MicrosoftDocs / azure-docs

Open source documentation of Microsoft Azure
https://docs.microsoft.com/azure
Creative Commons Attribution 4.0 International
10.2k stars 21.35k forks source link

Confidence score differences section #41885

Closed v-kydela closed 4 years ago

v-kydela commented 4 years ago

I'm very confused by this section and I have many questions.

the content of the test and the published knowledge base are located in different Azure Search indexes

How can you tell what these Azure Search indexes are? Are both indexes in the Search Service that gets created with your QnA Maker resource? And why would different Azure Search indexes give different confidence scores? Shouldn't they operate the same way?

If you have a knowledge base in different regions, each region uses its own Azure Search index

What would it mean for one knowledge base to be in different regions? Would that be if you export the knowledge base and then import it to make a copy?


Document Details

Do not edit this section. It is required for docs.microsoft.com ➟ GitHub issue linking.

YutongTie-MSFT commented 4 years ago

@v-kydela Thanks for the feedback! We are currently investigating and will update you shortly.

YutongTie-MSFT commented 4 years ago

@diberry Hi Dina, do you have any clue about this issue? Please share if you have any. Thanks.

diberry commented 4 years ago

@v-kydela Hi Kyle - You've pointed out a good mismatch of information spread across multiple doc pages. For a QnA Service's associated search service, all the test kbs are in the test index. When you publish the kb, a version is moved to its own index. A query can be different from between test and publish because in interactive test, the top is set for you to a specific value, while you have to create your own query params against publish and one choice is not to set the top at all. A best practice is to set top to 30 on the publish query - however if you are using bot framework, I'm not sure how to set top there.

In terms of a knowledge base per region, yes, you would create the knowledge base in one region then export/import into any other regions you need.

Does this answer all your questions?

in-progress

v-kydela commented 4 years ago

Thank you for help, @diberry

I'm still not understanding why any of this would generate different confidence scores. It sounds like you're saying the operative difference between the test index and a published index is that the test index sets a top value automatically. But why would the top value influence confidence scores? If a search query returns answers with scores of 75, 50, and 25, and you select the top 2, shouldn't that give you 2 answers with scores of 75 and 50, meaning the confidence scores of the top 2 results are the same in both cases? And even if the confidence scores are influenced by the value of top, shouldn't that mean the published index would yield the same result as the test index if you manually set top to the same value that the test index sets it to? And how would this explanation account for confidence score differences between regions?

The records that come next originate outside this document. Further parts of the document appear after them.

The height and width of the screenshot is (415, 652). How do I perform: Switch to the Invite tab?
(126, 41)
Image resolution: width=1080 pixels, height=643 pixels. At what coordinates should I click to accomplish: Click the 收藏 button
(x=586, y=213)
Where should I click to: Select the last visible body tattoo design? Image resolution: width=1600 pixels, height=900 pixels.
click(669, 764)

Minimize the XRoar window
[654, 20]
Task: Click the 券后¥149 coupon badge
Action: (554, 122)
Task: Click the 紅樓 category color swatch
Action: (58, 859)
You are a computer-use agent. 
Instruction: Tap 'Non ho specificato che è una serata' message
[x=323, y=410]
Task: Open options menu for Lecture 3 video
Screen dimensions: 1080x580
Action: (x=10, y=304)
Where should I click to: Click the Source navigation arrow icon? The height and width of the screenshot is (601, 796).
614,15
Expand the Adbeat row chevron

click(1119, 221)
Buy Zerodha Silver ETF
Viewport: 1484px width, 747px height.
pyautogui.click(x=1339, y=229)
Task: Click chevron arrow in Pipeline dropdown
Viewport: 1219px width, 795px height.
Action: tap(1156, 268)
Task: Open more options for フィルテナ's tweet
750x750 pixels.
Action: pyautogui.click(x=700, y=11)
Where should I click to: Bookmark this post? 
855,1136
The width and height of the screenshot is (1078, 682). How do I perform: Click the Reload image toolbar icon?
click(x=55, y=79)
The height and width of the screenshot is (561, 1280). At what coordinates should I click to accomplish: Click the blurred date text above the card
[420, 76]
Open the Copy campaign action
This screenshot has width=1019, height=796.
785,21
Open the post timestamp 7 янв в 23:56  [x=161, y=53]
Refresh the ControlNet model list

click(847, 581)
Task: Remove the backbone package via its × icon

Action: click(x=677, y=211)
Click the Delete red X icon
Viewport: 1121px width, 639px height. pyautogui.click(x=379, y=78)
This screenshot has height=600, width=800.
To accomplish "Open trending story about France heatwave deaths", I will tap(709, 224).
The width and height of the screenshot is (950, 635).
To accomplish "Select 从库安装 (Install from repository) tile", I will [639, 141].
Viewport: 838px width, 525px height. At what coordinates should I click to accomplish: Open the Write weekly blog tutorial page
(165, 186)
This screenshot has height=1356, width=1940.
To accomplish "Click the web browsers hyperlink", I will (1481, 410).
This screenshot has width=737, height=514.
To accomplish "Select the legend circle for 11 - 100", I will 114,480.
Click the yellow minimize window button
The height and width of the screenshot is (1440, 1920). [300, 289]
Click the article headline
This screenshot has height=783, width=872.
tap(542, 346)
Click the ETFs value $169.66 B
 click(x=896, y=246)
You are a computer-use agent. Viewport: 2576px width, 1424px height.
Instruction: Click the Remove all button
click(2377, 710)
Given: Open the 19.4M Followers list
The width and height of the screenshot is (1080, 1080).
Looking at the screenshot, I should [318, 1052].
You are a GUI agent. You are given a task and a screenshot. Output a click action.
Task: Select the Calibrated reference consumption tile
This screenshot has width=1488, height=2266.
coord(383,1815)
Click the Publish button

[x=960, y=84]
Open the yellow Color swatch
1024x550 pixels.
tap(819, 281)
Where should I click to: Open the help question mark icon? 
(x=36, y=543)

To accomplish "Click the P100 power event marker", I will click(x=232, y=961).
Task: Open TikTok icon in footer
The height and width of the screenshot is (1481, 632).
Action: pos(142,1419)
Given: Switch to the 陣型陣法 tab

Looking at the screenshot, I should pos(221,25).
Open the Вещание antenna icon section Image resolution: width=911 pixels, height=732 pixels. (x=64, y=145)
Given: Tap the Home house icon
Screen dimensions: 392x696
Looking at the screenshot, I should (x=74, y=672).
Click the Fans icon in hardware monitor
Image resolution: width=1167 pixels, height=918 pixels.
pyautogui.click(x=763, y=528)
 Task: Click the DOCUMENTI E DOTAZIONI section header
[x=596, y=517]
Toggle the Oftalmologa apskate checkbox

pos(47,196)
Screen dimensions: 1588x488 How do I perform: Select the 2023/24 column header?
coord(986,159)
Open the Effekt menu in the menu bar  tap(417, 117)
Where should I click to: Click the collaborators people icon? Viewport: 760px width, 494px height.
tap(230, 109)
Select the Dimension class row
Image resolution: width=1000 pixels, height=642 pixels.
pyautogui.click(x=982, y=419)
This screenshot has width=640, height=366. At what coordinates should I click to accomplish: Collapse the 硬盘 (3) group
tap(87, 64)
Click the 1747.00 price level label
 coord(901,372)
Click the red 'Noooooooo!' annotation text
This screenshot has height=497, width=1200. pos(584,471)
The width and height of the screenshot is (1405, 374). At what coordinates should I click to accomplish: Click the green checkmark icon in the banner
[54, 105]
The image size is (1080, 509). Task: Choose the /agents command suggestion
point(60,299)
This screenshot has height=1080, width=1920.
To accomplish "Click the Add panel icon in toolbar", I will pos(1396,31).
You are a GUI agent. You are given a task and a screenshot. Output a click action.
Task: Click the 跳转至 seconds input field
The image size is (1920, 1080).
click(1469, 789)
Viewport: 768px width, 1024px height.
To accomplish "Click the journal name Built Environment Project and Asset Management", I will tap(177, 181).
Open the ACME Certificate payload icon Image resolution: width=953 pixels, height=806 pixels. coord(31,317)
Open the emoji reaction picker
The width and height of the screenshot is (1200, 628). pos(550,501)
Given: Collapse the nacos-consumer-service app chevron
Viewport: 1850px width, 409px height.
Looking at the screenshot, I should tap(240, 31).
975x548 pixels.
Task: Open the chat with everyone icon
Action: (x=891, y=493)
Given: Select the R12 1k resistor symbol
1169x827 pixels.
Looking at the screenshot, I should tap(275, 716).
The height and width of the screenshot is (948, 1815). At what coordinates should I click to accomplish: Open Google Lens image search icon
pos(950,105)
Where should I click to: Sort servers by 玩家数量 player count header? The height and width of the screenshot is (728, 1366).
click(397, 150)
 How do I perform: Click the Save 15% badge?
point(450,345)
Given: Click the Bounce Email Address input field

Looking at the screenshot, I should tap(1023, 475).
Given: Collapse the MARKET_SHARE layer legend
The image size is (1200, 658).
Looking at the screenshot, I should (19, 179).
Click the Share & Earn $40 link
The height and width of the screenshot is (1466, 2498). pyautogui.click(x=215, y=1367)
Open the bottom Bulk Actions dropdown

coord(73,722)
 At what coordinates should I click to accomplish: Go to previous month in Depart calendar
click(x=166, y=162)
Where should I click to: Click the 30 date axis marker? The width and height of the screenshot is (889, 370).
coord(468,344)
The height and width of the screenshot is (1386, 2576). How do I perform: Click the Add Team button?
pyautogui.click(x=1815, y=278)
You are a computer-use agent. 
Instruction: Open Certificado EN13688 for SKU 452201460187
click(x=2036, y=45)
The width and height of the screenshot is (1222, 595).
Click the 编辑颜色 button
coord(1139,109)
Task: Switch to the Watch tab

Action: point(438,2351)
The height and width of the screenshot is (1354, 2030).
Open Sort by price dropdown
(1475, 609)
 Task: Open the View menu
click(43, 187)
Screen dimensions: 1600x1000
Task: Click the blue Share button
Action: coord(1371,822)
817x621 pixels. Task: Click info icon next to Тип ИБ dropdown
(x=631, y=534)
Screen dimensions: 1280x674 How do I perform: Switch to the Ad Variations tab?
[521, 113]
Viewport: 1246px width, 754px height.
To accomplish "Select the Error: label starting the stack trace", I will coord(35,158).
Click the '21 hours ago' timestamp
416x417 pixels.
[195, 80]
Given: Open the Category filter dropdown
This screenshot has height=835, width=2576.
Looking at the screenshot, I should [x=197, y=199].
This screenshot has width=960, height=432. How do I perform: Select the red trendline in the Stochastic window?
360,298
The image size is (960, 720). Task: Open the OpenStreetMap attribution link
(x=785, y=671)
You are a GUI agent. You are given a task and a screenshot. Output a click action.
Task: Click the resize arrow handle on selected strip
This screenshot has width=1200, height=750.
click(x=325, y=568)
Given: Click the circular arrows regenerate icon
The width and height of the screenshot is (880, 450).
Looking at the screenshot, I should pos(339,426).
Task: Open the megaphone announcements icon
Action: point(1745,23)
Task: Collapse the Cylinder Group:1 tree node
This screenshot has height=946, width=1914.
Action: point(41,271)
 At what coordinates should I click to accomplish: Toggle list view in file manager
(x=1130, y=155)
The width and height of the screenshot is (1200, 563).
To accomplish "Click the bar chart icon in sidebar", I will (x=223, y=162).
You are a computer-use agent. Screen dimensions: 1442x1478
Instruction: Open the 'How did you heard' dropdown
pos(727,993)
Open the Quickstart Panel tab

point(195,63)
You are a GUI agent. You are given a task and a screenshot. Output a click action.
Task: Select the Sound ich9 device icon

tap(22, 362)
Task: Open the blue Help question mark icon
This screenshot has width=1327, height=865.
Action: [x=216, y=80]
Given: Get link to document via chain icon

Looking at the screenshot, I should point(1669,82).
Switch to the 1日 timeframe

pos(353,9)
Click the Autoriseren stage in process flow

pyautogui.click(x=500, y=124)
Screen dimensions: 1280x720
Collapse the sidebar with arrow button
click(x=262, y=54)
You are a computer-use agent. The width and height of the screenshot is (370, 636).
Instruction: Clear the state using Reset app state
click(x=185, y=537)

I'm also not understanding the relationship between a search "index" and an Azure Search service resource. Do the test index and your published indexes all go in the same Search service? Is there some way to see the indexes in the Azure portal?

diberry commented 4 years ago

@v-kydela If you create your QnA Maker resource in a new resource group, that resource group will also have an Azure Search service and an Azure web app. All KBs created on the service will also use those other two resources. All test kbs with be in the test index - so there are more rows in the test index than the publised kb's index.

There is a two-part filtration for the query, implemented with the rankers. The search service ranker returns a total number of requests, using the top. So if you have a query and a top of 30, then 30 results are returned from the search index and passed to the QnA Maker nlp ranker. If, however, you don't use top or set it to a low number like 1, then only the top 1 element found from the search service can be passed to the QnA nlp ranker.

So if you ask for a top of 30, but only 3 items match, the QnA Maker's ranker has only those 3 items to choose from for best answer, or matching answer, or whatever criteria you have placed on the query (multi-turn, tags).

If you don't set top or set it to a low number, then search index only returns that number of results, and QnA Maker has only host answers from which to find an answer.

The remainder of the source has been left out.